Towards a Unified Framework for Sequential Decision Making
This work offers a preliminary framework for researchers in AI and machine learning to understand and compare different sequential decision-making methods, though it is incremental as it builds on existing concepts without introducing new paradigms.
The authors tackled the problem of integrating Automated Planning and Reinforcement Learning by proposing a unified framework for Sequential Decision Making, which formulates tasks as sets of training and test Markov Decision Processes to account for generalization and provides a general algorithm and formulas for evaluation.

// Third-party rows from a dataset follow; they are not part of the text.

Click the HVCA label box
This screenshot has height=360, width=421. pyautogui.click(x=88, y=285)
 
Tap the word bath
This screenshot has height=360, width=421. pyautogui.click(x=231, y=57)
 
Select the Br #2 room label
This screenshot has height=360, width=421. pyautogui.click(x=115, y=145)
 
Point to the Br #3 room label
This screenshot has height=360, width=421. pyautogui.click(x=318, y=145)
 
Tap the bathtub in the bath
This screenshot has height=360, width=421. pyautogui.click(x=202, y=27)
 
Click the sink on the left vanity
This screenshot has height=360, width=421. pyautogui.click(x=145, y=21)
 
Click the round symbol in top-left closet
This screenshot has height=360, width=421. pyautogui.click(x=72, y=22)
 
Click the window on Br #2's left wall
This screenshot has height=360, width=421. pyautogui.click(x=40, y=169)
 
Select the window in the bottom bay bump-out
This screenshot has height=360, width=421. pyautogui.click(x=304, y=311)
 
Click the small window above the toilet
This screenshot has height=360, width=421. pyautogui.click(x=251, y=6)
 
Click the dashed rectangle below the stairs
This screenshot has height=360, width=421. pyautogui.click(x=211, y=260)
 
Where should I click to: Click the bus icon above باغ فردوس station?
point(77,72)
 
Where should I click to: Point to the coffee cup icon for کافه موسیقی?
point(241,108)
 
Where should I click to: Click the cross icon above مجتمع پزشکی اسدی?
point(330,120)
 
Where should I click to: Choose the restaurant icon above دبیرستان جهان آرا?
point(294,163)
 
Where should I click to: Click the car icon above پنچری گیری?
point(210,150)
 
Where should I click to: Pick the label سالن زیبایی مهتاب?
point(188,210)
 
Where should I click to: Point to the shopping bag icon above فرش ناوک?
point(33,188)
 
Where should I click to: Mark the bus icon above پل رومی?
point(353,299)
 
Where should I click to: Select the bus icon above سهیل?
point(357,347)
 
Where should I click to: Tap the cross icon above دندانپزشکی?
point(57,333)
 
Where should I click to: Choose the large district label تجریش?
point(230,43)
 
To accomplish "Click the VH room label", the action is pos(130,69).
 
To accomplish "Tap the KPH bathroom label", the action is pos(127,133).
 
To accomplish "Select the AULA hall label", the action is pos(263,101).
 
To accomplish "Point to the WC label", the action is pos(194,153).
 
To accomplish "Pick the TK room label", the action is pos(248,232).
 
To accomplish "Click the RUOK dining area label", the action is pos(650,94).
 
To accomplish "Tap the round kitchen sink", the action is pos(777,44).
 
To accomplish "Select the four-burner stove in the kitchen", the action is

In recent years, the integration of Automated Planning (AP) and Reinforcement Learning (RL) has seen a surge of interest. To perform this integration, a general framework for Sequential Decision Making (SDM) would prove immensely useful, as it would help us understand how AP and RL fit together. In this preliminary work, we attempt to provide such a framework, suitable for any method ranging from Classical Planning to Deep RL, by drawing on concepts from Probability Theory and Bayesian inference. We formulate an SDM task as a set of training and test Markov Decision Processes (MDPs), to account for generalization. We provide a general algorithm for SDM which we hypothesize every SDM method is based on. According to it, every SDM algorithm can be seen as a procedure that iteratively improves its solution estimate by leveraging the task knowledge available. Finally, we derive a set of formulas and algorithms for calculating interesting properties of SDM tasks and methods, which make possible their empirical evaluation and comparison.